The Lower Bench is not an easy place in and out of. The road is one of the few on the Prairie that you would call a jeep trail. It is sort of straight down over the South Fork Canyon rim. There is no dirt left on the road all. So you are sort of ricocheting off of rocks and boulders concentrating on that going down into a seeming primeval canyon that very few have ever been to. Conveniently about half way down you have to stop, kick the rattlesnakes out of the way, open a gate and that is sort of suspended over thin air. Ninety percent of the time the gate is fool locked. Most people see this huge padlock. They have flipped rocks up and dented their pick up and had a flat tire or two and are glad to use it as an excuse to turn around and go back up. This a good thing to do because it does get worse. So they shimmy their rig around and return the way they came. Cussing the padlock out loud and praying silently under their breath thank you Lord for an excuse for bit of saneness in my life.
Once you are past the gate you continue your free fall to the bottom. It is diffidently the hardest ride Ellen had ever tried. Going up is not so much better. Other than you don't have to see the rocks you are falling in to if the machine flips over with you.
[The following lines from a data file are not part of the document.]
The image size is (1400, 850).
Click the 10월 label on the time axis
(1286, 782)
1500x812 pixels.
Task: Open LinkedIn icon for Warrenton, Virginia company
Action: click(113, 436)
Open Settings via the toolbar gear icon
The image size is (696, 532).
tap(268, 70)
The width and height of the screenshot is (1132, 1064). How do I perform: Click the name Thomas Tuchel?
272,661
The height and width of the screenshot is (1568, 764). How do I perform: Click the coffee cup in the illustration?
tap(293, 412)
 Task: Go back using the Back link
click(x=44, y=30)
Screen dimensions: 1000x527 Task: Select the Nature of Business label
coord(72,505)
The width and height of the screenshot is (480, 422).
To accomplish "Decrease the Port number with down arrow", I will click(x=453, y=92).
When we arrived at the bottom the cattle looked good, but the grass was about gone as was the water. There is water there all the time, but the watering holes at the far end dry up early and they have a long walk to water. It was time to move them. They were all bunched at the proverbial coffee pot (the watering hole) gossiping with each other. We could almost hear them complaining and carrying on. Anyone would know we deserve better than this... I am telling you they have forgotten about us... We are going to die down here.... How the heck do we get out of here anyway....
I sort of sensed a prison break. I almost feared for our very lives. Knowing that they might force us off our four-wheelers and storm the gates. I then knew they did not know the secret of the padlock....
Ellen and I the other day when we had the four wheelers up at the ranch decided that we would take the opportunity to see how the cattle looked. We rode through our place up into the Woods place. Part of the allotment they are on now. The Woods Place is now owned by the US Forest Service. This allotment is quite large and they will be there until they are gathered or they decide to come into the Prairie. This happens when the feed starts getting sort as do the days. The temps start to fall as do the leaves and the old cows lead them home.

I came back feeling very good. The grass was superb. The cattle looked great and the calves now coming fall are near eight and nine moths old and fatter than I think I have ever seen them.

Lord I know we have have to take the bad with the good. But this is goooood!!!